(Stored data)
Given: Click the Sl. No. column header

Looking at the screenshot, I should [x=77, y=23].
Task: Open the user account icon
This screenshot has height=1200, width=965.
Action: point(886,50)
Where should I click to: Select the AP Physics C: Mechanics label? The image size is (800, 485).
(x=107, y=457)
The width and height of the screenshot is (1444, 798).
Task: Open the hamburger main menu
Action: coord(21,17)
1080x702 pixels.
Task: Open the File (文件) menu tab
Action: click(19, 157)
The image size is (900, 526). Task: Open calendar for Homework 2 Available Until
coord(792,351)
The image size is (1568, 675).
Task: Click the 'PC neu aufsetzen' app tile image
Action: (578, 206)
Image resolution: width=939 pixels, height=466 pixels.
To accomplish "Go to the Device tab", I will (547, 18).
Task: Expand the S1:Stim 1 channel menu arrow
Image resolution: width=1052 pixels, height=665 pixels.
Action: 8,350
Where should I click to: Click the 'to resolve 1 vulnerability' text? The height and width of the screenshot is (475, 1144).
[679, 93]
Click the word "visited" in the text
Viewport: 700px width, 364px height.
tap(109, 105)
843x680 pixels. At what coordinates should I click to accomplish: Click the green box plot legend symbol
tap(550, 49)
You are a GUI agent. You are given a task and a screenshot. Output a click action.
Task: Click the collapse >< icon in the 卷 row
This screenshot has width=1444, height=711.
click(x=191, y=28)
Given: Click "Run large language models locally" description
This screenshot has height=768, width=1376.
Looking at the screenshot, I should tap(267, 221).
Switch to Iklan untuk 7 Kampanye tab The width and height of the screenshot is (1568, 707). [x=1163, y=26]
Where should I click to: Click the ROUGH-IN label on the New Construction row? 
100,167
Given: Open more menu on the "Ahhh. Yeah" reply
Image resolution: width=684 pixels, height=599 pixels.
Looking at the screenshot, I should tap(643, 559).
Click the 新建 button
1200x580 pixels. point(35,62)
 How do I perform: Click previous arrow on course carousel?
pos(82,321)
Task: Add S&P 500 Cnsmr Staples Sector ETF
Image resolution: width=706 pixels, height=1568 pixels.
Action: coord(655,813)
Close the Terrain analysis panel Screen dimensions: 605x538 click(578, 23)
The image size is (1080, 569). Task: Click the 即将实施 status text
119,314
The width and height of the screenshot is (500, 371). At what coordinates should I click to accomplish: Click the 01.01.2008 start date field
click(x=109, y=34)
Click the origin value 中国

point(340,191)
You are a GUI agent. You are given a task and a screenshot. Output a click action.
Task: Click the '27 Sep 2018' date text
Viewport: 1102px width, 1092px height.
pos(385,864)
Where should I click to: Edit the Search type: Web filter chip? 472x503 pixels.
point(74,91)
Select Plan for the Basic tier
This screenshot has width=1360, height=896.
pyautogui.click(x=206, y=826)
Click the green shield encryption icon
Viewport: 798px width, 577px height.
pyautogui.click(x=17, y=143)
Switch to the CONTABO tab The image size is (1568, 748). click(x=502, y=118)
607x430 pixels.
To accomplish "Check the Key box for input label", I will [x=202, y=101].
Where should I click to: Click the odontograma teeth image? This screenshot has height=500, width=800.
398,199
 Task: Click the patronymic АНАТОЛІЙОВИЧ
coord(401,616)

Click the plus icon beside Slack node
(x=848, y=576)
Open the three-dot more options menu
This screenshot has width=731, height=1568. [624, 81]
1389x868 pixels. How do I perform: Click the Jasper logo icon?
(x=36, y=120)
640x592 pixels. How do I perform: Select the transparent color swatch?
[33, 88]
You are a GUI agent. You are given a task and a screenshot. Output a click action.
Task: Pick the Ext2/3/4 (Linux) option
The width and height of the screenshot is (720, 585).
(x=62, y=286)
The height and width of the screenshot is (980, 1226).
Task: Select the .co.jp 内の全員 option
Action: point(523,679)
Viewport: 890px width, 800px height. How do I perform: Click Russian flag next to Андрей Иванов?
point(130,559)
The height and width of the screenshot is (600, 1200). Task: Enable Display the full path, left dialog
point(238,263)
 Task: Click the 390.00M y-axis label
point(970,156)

The task. Set down only the lines above that fall between the line holding "Task: Open the user account icon" and the line holding "Task: Expand the S1:Stim 1 channel menu arrow", inclusive, keeping each exact.

Answer space.
Task: Open the user account icon
This screenshot has height=1200, width=965.
Action: point(886,50)
Where should I click to: Select the AP Physics C: Mechanics label? The image size is (800, 485).
(x=107, y=457)
The width and height of the screenshot is (1444, 798).
Task: Open the hamburger main menu
Action: coord(21,17)
1080x702 pixels.
Task: Open the File (文件) menu tab
Action: click(19, 157)
The image size is (900, 526). Task: Open calendar for Homework 2 Available Until
coord(792,351)
The image size is (1568, 675).
Task: Click the 'PC neu aufsetzen' app tile image
Action: (578, 206)
Image resolution: width=939 pixels, height=466 pixels.
To accomplish "Go to the Device tab", I will (547, 18).
Task: Expand the S1:Stim 1 channel menu arrow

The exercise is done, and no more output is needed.